Records for locating words and elements:
========================================================================

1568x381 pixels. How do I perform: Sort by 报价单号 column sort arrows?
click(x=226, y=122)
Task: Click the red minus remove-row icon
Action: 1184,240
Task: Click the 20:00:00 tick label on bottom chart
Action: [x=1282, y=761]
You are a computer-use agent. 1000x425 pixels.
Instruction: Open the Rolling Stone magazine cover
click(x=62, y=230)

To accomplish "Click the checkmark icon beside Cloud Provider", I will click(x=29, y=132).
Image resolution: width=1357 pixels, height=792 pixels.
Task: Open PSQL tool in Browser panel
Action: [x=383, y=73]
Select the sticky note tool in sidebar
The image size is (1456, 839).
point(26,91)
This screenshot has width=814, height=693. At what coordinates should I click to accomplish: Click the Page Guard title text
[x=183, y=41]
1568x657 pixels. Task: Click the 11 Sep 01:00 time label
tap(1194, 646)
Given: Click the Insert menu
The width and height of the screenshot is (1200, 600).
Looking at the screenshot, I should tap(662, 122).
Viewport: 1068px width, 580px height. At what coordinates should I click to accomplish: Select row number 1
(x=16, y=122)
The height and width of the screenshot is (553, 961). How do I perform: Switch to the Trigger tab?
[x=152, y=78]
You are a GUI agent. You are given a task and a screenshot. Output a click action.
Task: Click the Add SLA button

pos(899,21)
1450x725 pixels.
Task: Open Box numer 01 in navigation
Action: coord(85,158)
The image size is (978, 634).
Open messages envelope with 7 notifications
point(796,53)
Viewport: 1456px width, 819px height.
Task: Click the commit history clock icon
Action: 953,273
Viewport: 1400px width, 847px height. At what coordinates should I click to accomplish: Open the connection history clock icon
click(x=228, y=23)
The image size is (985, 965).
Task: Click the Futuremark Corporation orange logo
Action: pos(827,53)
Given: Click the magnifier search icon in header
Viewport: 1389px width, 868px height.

========================================================================

WRITTEN EXERCISE >>
Reproduce every one of the records above verbatim, line for line, changing nothing.

RESULT BELOW >>
1568x381 pixels. How do I perform: Sort by 报价单号 column sort arrows?
click(x=226, y=122)
Task: Click the red minus remove-row icon
Action: 1184,240
Task: Click the 20:00:00 tick label on bottom chart
Action: [x=1282, y=761]
You are a computer-use agent. 1000x425 pixels.
Instruction: Open the Rolling Stone magazine cover
click(x=62, y=230)

To accomplish "Click the checkmark icon beside Cloud Provider", I will click(x=29, y=132).
Image resolution: width=1357 pixels, height=792 pixels.
Task: Open PSQL tool in Browser panel
Action: [x=383, y=73]
Select the sticky note tool in sidebar
The image size is (1456, 839).
point(26,91)
This screenshot has width=814, height=693. At what coordinates should I click to accomplish: Click the Page Guard title text
[x=183, y=41]
1568x657 pixels. Task: Click the 11 Sep 01:00 time label
tap(1194, 646)
Given: Click the Insert menu
The width and height of the screenshot is (1200, 600).
Looking at the screenshot, I should tap(662, 122).
Viewport: 1068px width, 580px height. At what coordinates should I click to accomplish: Select row number 1
(x=16, y=122)
The height and width of the screenshot is (553, 961). How do I perform: Switch to the Trigger tab?
[x=152, y=78]
You are a GUI agent. You are given a task and a screenshot. Output a click action.
Task: Click the Add SLA button

pos(899,21)
1450x725 pixels.
Task: Open Box numer 01 in navigation
Action: coord(85,158)
The image size is (978, 634).
Open messages envelope with 7 notifications
point(796,53)
Viewport: 1456px width, 819px height.
Task: Click the commit history clock icon
Action: 953,273
Viewport: 1400px width, 847px height. At what coordinates should I click to accomplish: Open the connection history clock icon
click(x=228, y=23)
The image size is (985, 965).
Task: Click the Futuremark Corporation orange logo
Action: pos(827,53)
Given: Click the magnifier search icon in header
Viewport: 1389px width, 868px height.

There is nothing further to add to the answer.